INSTRUCTION A: Please gather every line in the rows below that contains the word "click".

EXCERPT PROVIDED section start

Gossard vs Good Fit: the battle continues

Gossard Badly Fitting BraRegular readers may remember the battle Busts 4 Justice had with Gossard’s fairly questionable bra calculator and fitting advice a while back.

To their credit, they reached out and have been working on the situation. I was very disappointed then, to read this this afternoon:

Hi Becky (sic),

This week, as promised, we organised for two women to come into the office to get fitted using your +0 idea, in order to compare to the traditional +4 method.

The first of our models measured 32 underband and 40 overbust. This meant that Gossard measured her at a 36F, however our model expressed that she would merely use this as a starting point, as she in fact feels most comfortable in a 34FF. Using the proposed method by Bras4Justice (sic), this would mean our model’s starting point would be a size 32G, or in relative terms 30GG.

With this new calculation we asked our model to try a 32FF. Unfortunately she was unable to get the bra to fit, as she felt the band size was too tight and uncomfortable, therefore opting for the 34 band instead. This would mean she would measure a 34F, one band size smaller than Gossard’s original calculations, or one cup size smaller than the size our model actually wears.

The second model was unfortunately absent, so we were unable to use this method on another larger busted model.

It is Gossard’s view that although, for the minority of women, the +4 method may not work, for the majority, it is in fact an excellent starting point. If we were to use the +0 method we believe many women would experience the same frustration as our model experienced, that the band size they are given does not in fact feel comfortable as it is too small, and they would have to increase their band size. However, we understand that, from the Busts4Justice point of view, the traditional method may leave women feeling as though the band size they have received is too large, so there is obviously a compromise to be had.

We believe that this compromise should be in ensuring that we increase the information on our website, which will increase the options women have when choosing their bra size. Our current measuring calculator states that the size you receive will in fact be an estimate and is a starting point, not a definitive answer, especially for women above a DD. We also state that in order to get the size most suitable for your measurements, it is best to get measured by a professional. In addition to this information, what we aim to achieve is an informative guide for women which allows women to either use our sizing application, or our sizing chart for a starting bra size.

Gossard is also dedicated in informing women on how to correctly measure themselves, as we have found that many women in the UK have been misinformed that measuring without a bra is in fact the best method. There is the possibility that this fact is the reason as to why many women, especially those with larger busts, are wearing the wrong size. If you are measuring your breasts whilst they are not supported correctly you will in fact get an inaccurate measurement of the overband, however if you had a bra which supported you correctly in the first instance, you would not be trying to find your true bra size! On our website we will also be introducing a separate guide explaining how to use the theory of relativity, and how to know whether to go up or down a size using the most common complaints from women, e.g. ‘ spilling from the cup.’

Kind Regards,

Jade
Courtaulds Brands Ltd (Gossard & Berlei)

EXCERPT PROVIDED section end

INSTRUCTION B:
Answer these questions about the Gossard bra-fitting post above:
(i) What underband and overbust measurements did the first model have?
(ii) Why was the method not tried on a second model?
(iii) What do many women in the UK wrongly believe about measuring, according to the letter?

SOURCE DATA section start

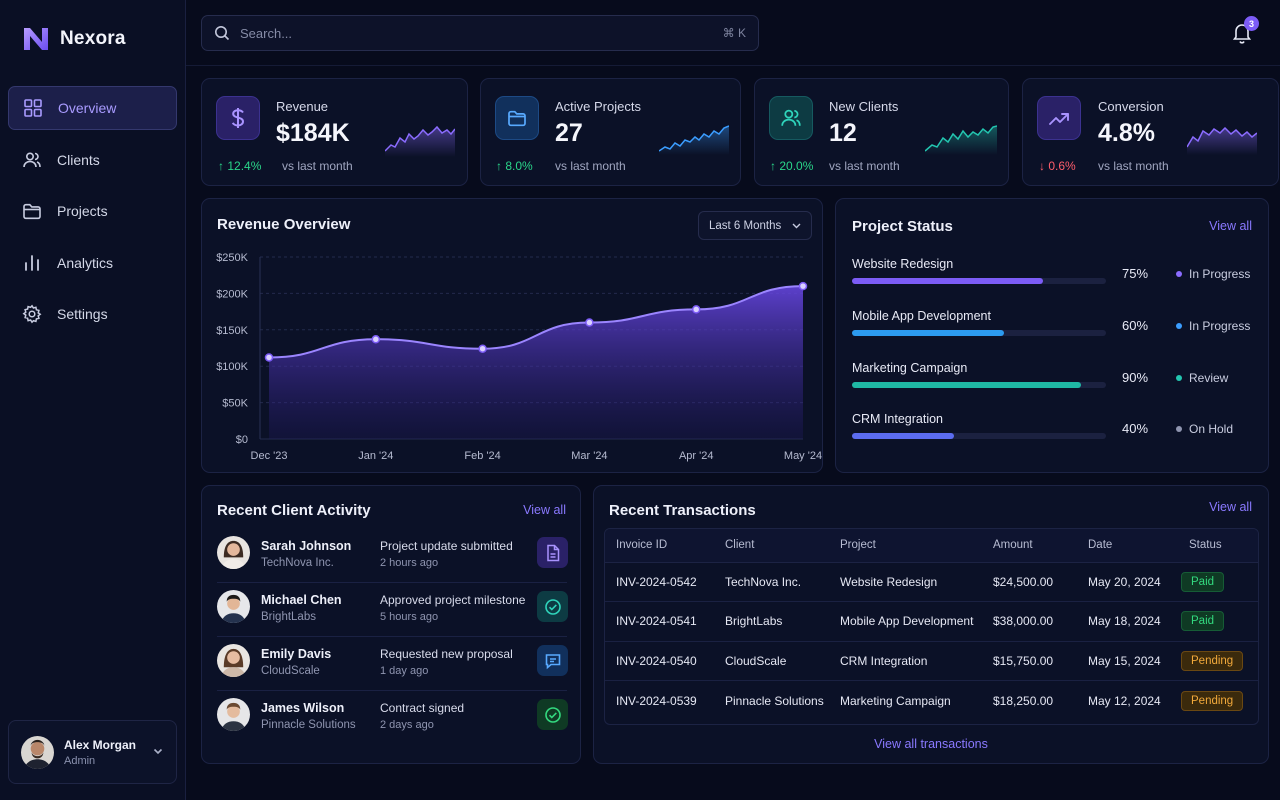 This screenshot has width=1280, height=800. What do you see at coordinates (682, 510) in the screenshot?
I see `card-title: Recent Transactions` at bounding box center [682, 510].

SOURCE DATA section end
SOURCE DATA section start

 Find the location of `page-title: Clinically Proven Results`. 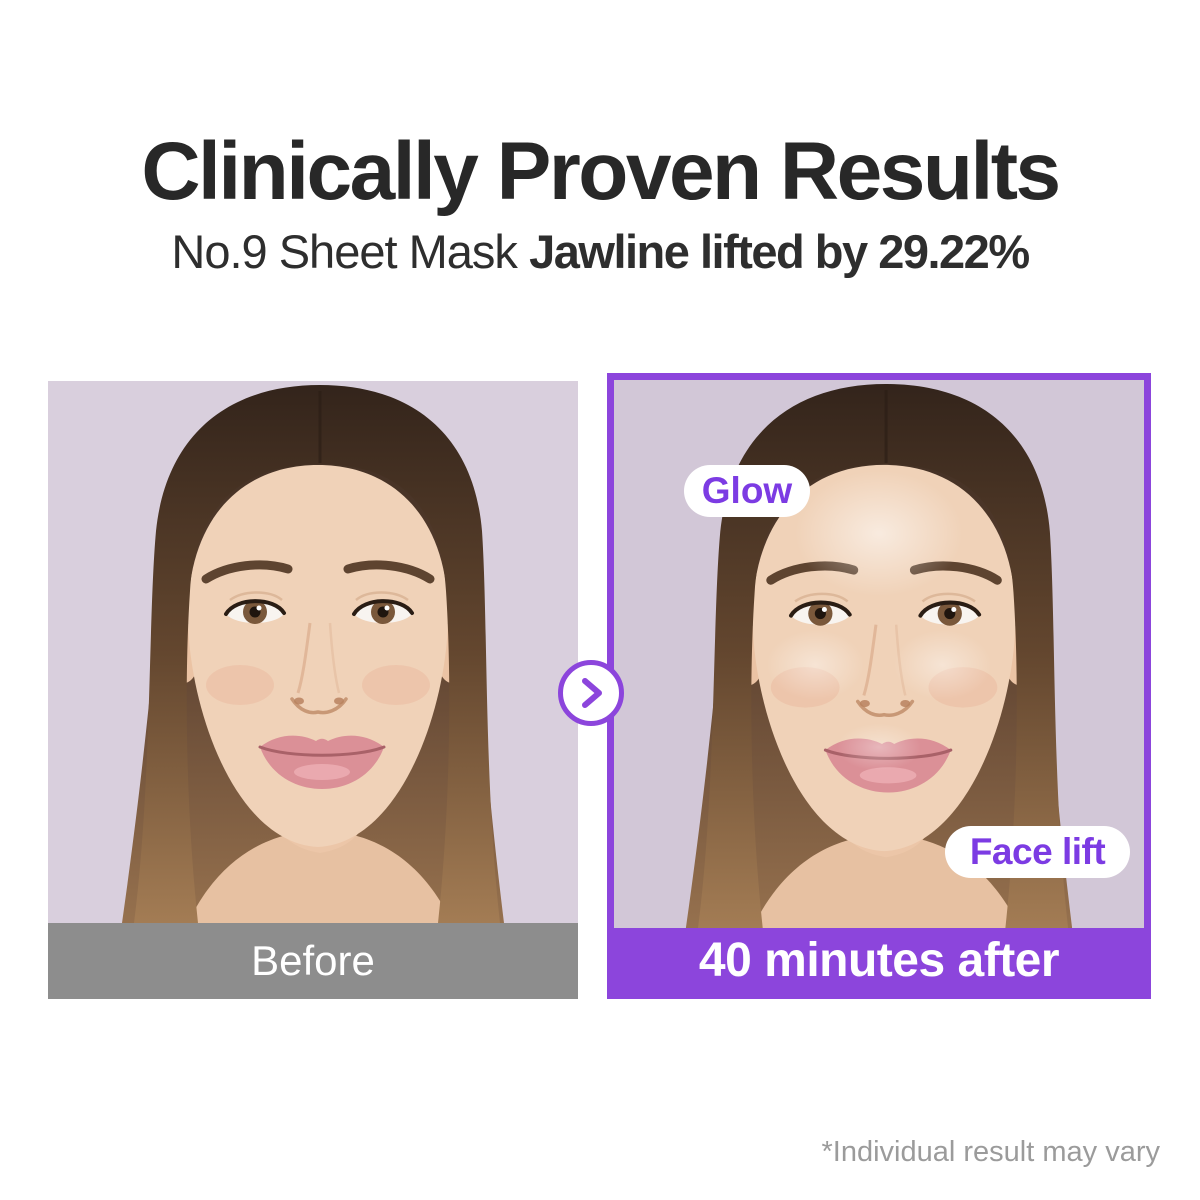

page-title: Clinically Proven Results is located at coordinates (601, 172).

SOURCE DATA section end
SOURCE DATA section start

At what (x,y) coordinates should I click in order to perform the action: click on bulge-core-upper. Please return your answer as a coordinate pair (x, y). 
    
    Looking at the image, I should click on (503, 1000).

SOURCE DATA section end

ANSWER AREA A:
At what (x,y) coordinates should I click in order to perform the action: click on bulge-core-upper. Please return your answer as a coordinate pair (x, y). 
    Looking at the image, I should click on (503, 1000).

ANSWER AREA B:
(i) 32 underband and 40 overbust.
(ii) The second model was absent.
(iii) That measuring without a bra is the best method.